In 2020, Warner Bros. announced that season 1 of Head of the Class would be released as a "manufacture on demand" (MOD) DVD by Warner Archive, starting on June 9, 2020. The show had previously not seen any release on home media. The show had multiple musical episodes, thereby making music rights licensing difficult, a common problem when preparing series for home release. Another series, WKRP in Cincinnati (also starring Hesseman), encountered similar issues.

The Season 2 DVD set included season three episodes "Radio Activity" and "I Am the King," because they were originally made during the second season. The Season 3 DVD set not only have "Radio Activity" and "I Am the King" in their release order, it also included season four episodes "Reel Problems" and "Recruitment Day," which were originally made during the third season.

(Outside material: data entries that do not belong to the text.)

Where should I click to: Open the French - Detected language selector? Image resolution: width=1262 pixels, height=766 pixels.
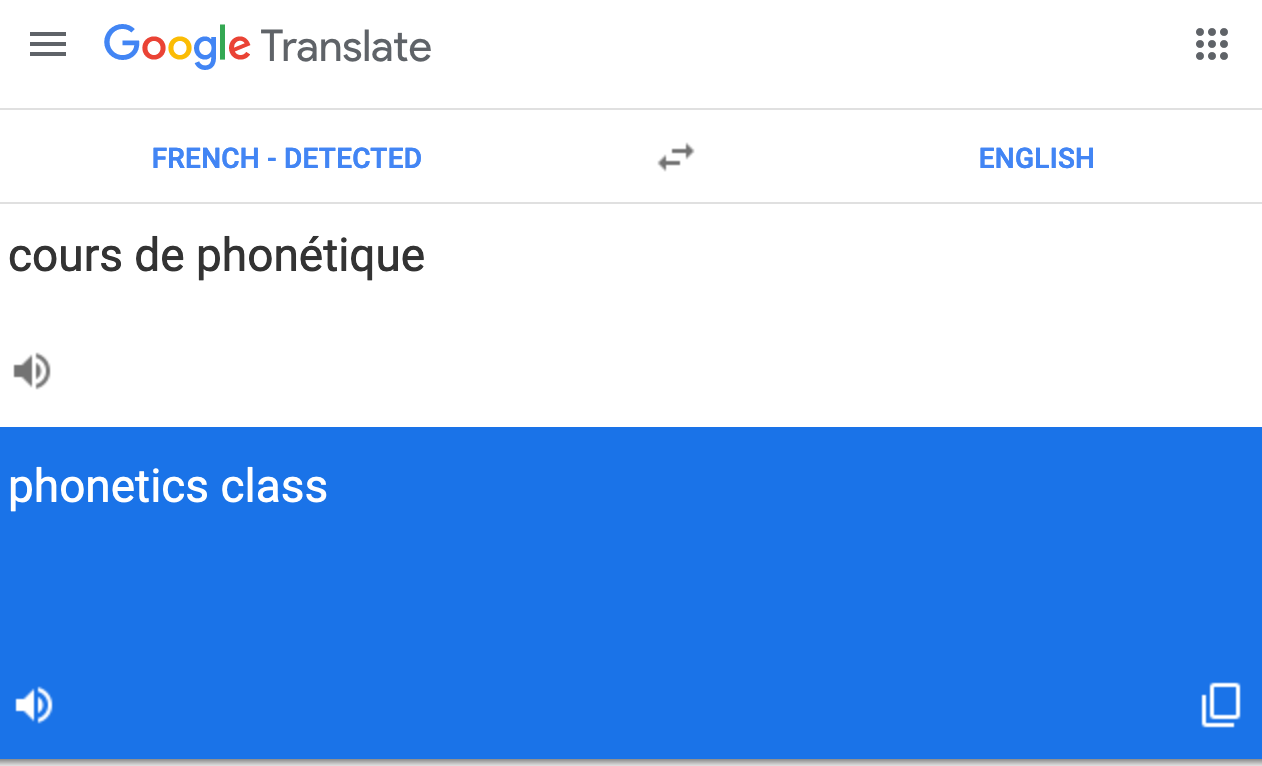pos(286,158)
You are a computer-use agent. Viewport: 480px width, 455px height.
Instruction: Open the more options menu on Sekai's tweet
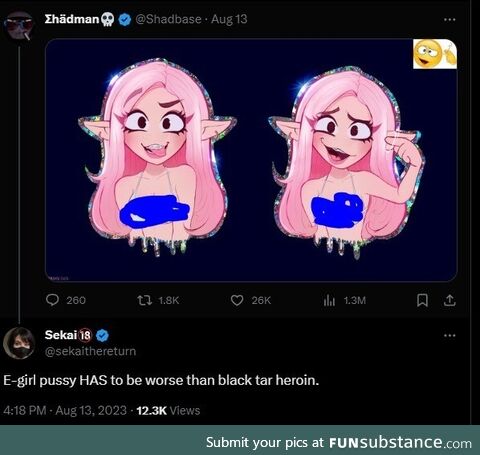[450, 335]

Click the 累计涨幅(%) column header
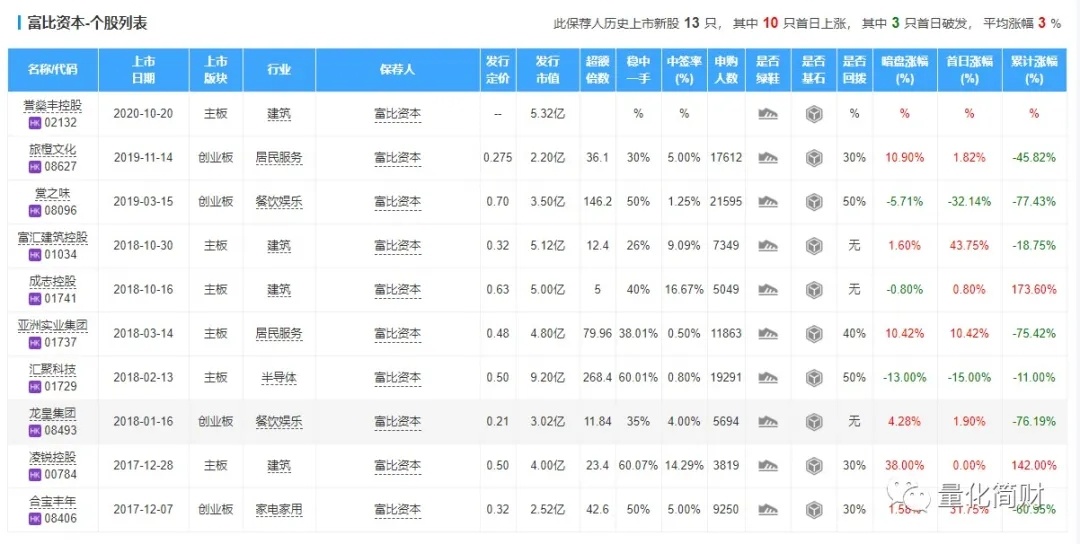(x=1034, y=70)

|  | DVD Season | Ep # | Release date |
|---|---|---|---|
|  | Season 1 | 22 | June 9, 2020 |
|  | Season 2 | 24 | October 27, 2020 |
|  | Season 3 | 24 | July 20, 2021 |
|  | Season 4 | 24 | March 15, 2022 |
|  | Season 5 | 22 | TBA |

==International broadcasts==
- In Canada, the series was simulcast on the Global Television Network throughout its original run. In Atlantic Canada, the series aired on ATV and ASN as there was no Global station in Atlantic Canada at that time.
- In Australia, the series aired on the Nine Network.
- In the UK the show aired on BBC One.
- In Ireland the series aired on RTÉ One.
- In Indonesia, it was aired by RCTI.
- In Italy, the series under the title Segni particolari: genio (Distinguishing features: genius) arrived in 1989 and first season was aired by Telemontecarlo. Then it was aired by Italia 1, from 1992 to 1993.
- In Mexico, the series aired on Televisa between 1994 and 1996, under the name Mi Profesor Favorito (My Favorite Teacher).
- In Latin America, the series aired on Warner Channel during mid-late 1990s.
- In Chile, the series aired on TVN.
- In Brazil, the series aired on SBT between 2005 and 2006, under the name "Uma turma genial" (A brilliant class).
- In New Zealand, the series aired on TVNZ 1.
- In France, the series aired on Canal+ (French TV channel) and France 2 from 1986 to 1993, under the name "Sois prof et tais—toi!" (Be a Teacher and Shut Up!).